If I am able to SSH into the master or any nodes in the cluster, is it possible for me to get 1) the kubeconfig file or 2) all information necessary to compose my own kubeconfig file?

Answer 1

You could find configuration on master node under /etc/kubernetes/admin.conf (on v1.8+).

On some versions of kubernetes, this can be found under ~/.kube

Answer 2

I'd be interested in hearing the answer to this as well. But I think it depends on how the authentication is set up. For example,

• Minikube uses "client certificate" authentication. If it stores the client.key on the cluster as well, you might construct a kubeconfig file by combining it with the cluster’s CA public key.
• GKE (Google Kubernetes Engine) uses authentication on a frontend that's separate from the Kubernetes cluster (masters are hosted separately). You can't ssh into the master, but if it was possible, you still might not be able to construct a token that works against the API server.

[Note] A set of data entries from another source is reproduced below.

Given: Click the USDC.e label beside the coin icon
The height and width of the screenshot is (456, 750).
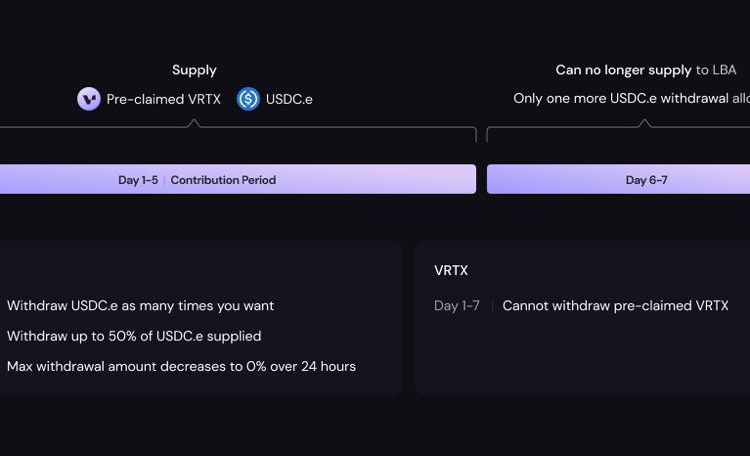Looking at the screenshot, I should click(x=289, y=99).
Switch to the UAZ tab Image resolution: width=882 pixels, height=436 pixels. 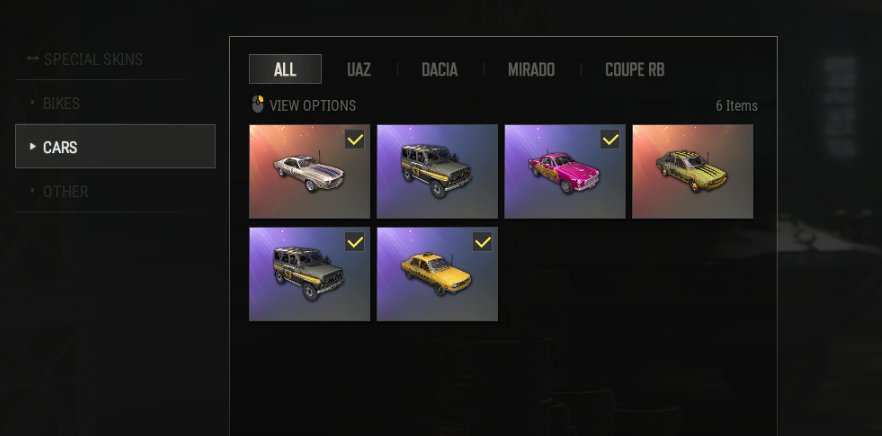coord(359,70)
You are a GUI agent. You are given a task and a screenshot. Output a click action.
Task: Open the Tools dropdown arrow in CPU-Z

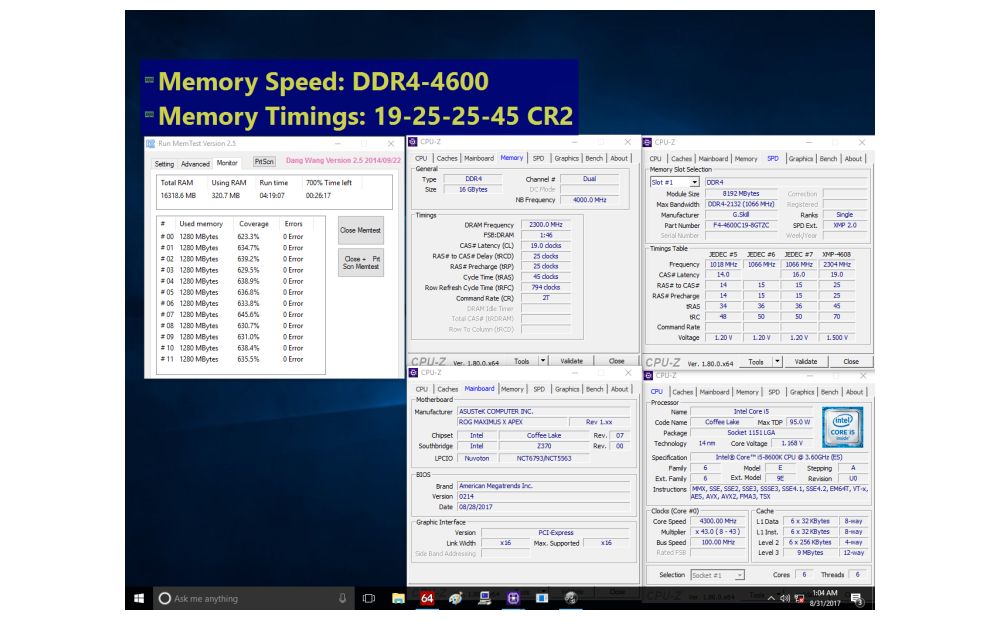pyautogui.click(x=543, y=360)

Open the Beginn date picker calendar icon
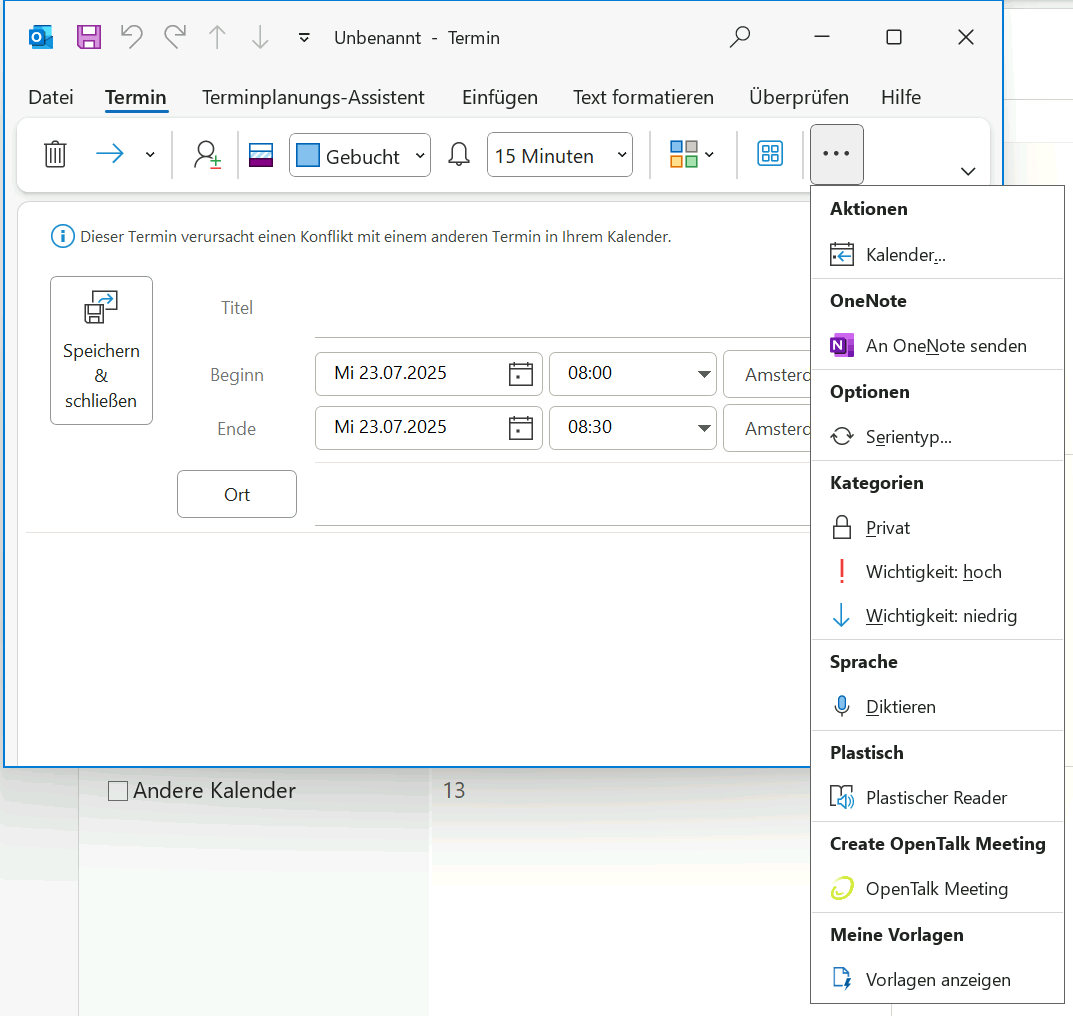[x=520, y=373]
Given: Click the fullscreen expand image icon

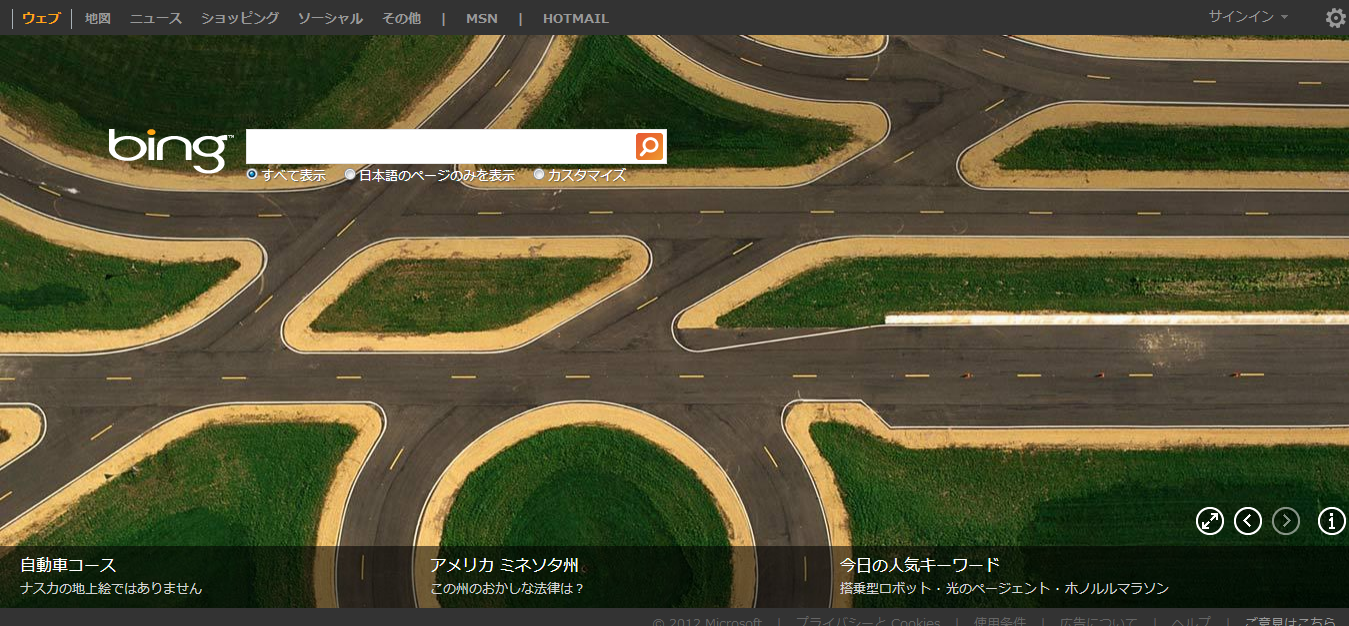Looking at the screenshot, I should [x=1210, y=521].
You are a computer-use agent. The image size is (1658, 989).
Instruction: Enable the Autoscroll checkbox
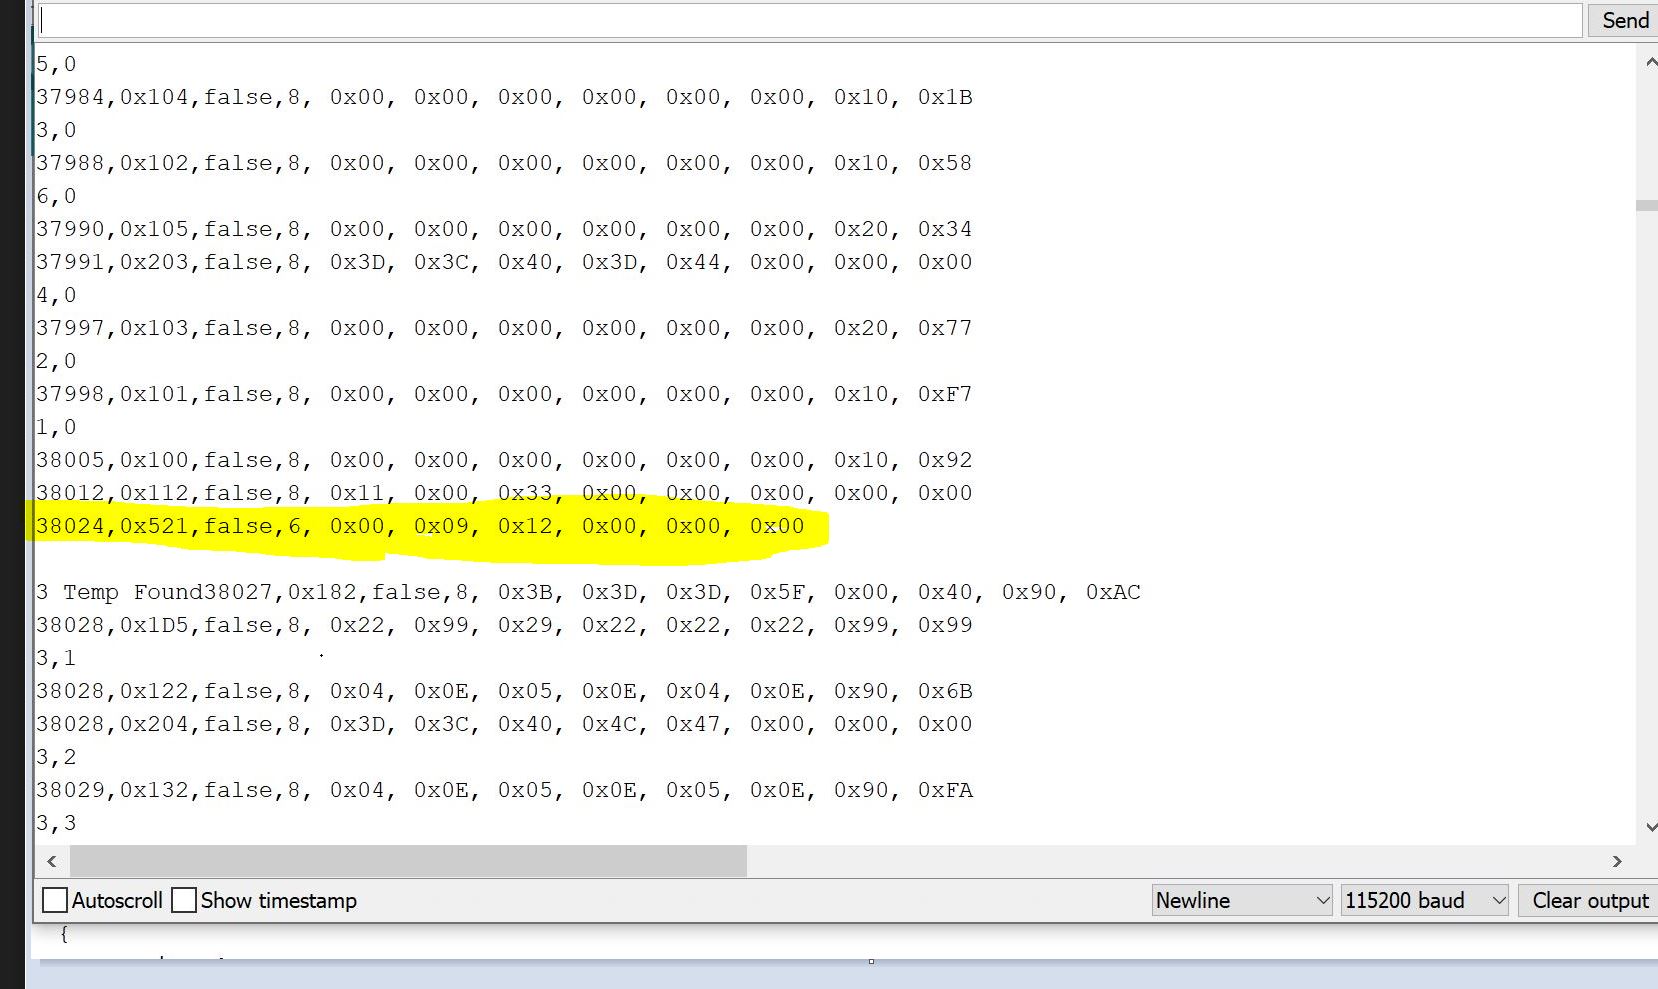pos(56,900)
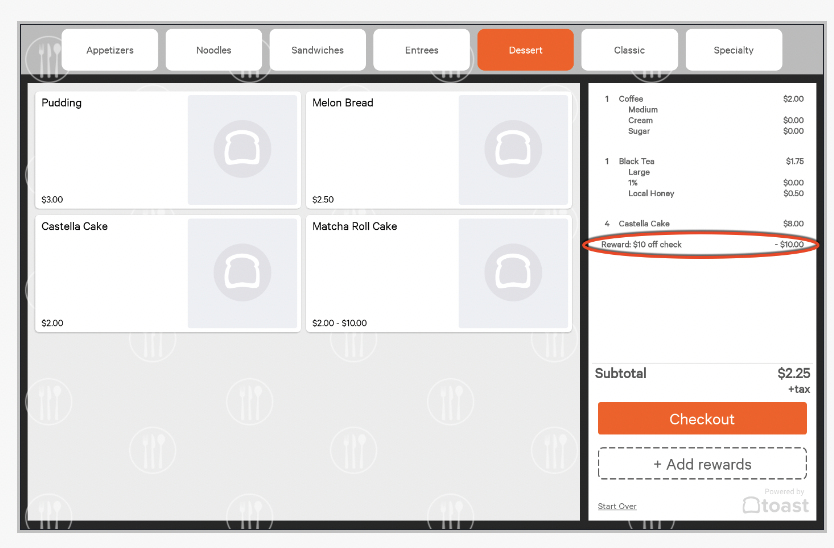Image resolution: width=834 pixels, height=548 pixels.
Task: Click the Add rewards button
Action: click(x=702, y=464)
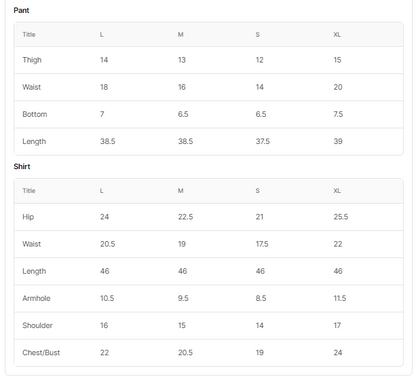This screenshot has height=379, width=416.
Task: Click the Shirt table heading
Action: (22, 166)
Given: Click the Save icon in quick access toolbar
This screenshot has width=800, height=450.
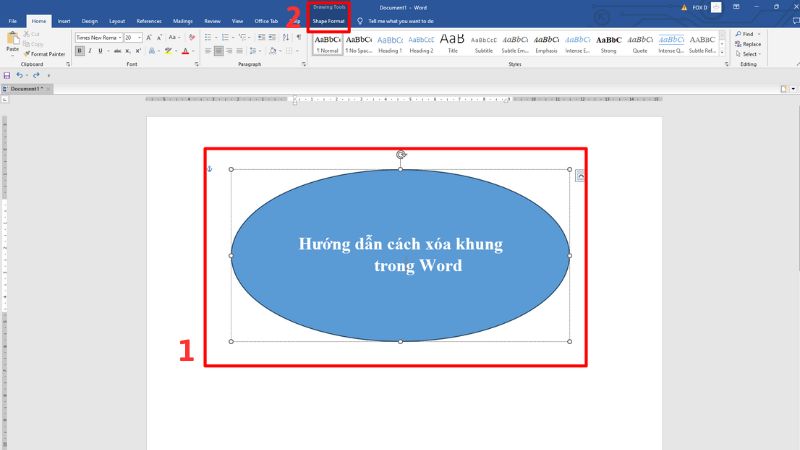Looking at the screenshot, I should pos(7,75).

However, by default Pods have a service account token that can be used to authenticate to Kubernetes API. So if you SSH into a node and run docker exec into a container managed by Kubernetes, you will see this:

/ # ls run/secrets/kubernetes.io/serviceaccount
ca.crt     namespace  token

You can combine ca.crt and token to construct a kubeconfig file that will authenticate to the Kubernetes master.

So the answer to your question is yes, if you SSH into a node, you can then jump into a Pod and collect information to compose your own kubeconfig file. (See this question on how to disable this. I think there are solutions to disable it by default as well by forcing RBAC and disabling ABAC, but I might be wrong.)